Re: [RFC PATCH] net: Fix one page_pool page leak from skb_frag_unref

From: Jakub Kicinski
Date: Wed May 01 2024 - 10:24:43 EST


On Wed, 1 May 2024 00:48:43 -0700 Mina Almasry wrote:
> > 1) Revert commit 2cc3aeb5eccc
> > ("skbuff: Fix a potential race while recycling page_pool packets").

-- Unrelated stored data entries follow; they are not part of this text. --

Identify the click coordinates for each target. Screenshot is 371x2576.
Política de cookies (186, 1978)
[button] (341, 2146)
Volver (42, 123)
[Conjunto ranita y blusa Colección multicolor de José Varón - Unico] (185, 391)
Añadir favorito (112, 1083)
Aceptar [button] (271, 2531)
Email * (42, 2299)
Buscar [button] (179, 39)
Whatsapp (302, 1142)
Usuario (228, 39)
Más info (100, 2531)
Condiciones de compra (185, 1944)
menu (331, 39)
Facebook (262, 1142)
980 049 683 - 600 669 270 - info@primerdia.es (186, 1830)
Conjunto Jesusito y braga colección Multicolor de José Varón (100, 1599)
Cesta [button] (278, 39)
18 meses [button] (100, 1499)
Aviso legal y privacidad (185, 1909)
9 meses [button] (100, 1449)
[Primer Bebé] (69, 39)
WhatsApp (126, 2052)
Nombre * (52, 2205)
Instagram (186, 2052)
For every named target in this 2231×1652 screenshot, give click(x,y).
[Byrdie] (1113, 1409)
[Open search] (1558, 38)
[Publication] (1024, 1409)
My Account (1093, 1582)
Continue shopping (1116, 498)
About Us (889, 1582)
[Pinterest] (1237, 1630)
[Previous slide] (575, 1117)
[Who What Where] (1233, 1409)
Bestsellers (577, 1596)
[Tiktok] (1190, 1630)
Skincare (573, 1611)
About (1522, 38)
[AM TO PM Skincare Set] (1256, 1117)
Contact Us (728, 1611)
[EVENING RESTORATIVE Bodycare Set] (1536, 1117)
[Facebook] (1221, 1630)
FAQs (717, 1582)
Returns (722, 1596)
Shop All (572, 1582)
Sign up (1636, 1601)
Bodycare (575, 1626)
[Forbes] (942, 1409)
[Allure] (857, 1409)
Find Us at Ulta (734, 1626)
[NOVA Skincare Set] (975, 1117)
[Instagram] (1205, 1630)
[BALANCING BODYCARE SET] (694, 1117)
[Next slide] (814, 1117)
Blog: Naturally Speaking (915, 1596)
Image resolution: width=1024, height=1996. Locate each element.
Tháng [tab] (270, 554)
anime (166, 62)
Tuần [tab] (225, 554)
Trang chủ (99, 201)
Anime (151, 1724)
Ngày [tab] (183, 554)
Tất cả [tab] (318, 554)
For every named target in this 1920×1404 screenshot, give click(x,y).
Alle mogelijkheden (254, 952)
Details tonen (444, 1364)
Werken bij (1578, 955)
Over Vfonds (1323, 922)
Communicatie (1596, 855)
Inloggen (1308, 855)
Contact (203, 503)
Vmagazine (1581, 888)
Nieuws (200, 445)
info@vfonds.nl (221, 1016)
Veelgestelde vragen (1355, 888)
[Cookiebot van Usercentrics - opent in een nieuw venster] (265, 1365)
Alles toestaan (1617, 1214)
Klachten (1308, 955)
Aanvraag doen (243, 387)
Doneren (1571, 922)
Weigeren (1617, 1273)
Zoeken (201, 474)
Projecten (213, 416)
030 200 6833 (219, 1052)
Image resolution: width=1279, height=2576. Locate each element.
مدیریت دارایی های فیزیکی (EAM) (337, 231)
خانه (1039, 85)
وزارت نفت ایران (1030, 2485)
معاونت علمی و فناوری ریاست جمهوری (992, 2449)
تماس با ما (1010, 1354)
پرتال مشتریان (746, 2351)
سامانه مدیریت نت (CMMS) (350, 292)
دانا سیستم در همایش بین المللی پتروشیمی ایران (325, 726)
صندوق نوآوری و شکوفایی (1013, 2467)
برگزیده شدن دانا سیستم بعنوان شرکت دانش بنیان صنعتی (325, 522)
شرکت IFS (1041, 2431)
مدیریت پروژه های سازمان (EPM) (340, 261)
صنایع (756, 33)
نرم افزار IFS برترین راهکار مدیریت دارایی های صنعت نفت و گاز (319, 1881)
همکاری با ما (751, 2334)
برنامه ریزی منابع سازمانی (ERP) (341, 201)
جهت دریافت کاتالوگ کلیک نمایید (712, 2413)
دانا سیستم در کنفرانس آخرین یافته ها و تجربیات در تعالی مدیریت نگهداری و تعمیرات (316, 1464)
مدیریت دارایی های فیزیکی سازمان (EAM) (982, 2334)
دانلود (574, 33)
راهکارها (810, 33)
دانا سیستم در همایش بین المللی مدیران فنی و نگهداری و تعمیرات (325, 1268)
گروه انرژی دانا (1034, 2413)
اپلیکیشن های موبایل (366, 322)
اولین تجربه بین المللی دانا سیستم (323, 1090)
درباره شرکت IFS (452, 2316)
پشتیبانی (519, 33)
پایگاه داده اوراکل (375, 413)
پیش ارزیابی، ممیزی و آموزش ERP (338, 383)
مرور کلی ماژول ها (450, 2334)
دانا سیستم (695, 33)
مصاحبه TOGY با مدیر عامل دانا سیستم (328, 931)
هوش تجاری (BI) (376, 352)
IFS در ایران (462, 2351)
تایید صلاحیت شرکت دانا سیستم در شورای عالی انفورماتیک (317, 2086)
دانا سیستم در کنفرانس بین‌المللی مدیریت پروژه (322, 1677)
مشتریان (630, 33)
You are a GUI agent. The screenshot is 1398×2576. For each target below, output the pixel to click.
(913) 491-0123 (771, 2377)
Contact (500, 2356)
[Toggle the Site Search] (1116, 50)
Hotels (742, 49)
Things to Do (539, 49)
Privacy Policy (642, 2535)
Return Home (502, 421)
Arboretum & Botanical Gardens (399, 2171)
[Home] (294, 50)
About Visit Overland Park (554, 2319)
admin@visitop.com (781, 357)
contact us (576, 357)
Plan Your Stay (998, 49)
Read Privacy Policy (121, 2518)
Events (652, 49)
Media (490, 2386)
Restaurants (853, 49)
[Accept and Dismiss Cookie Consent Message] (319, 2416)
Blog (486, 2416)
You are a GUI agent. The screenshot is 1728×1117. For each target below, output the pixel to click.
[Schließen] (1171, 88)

I tested
> > this btw and it works (for this specific scenario).
> >
> > 2) Revert Mina's commit a580ea994fd3 ("net: mirror skb frag ref/unref helpers")
> > for now.
>
> I vote for #1, and IIUC Jakub's feedback, he seems to prefer this as
> well.

I vote #2, actually :( Or #3 make page pool ref safe to acquire
concurrently, but that plus fixing all the places where we do crazy
things may be tricky.

Even taking the ref is not as simple as using atomic_long_inc_not_zero()
sadly, partly because we try to keep the refcount at one, in an apparent
attempt to avoid dirtying the cache line twice.

So maybe partial revert to stop be bleeding and retry after more testing
is the way to go?

I had a quick look at the code and there is also a bunch of functions
which "shift" frags from one skb to another, without checking whether
the pp_recycle state matches.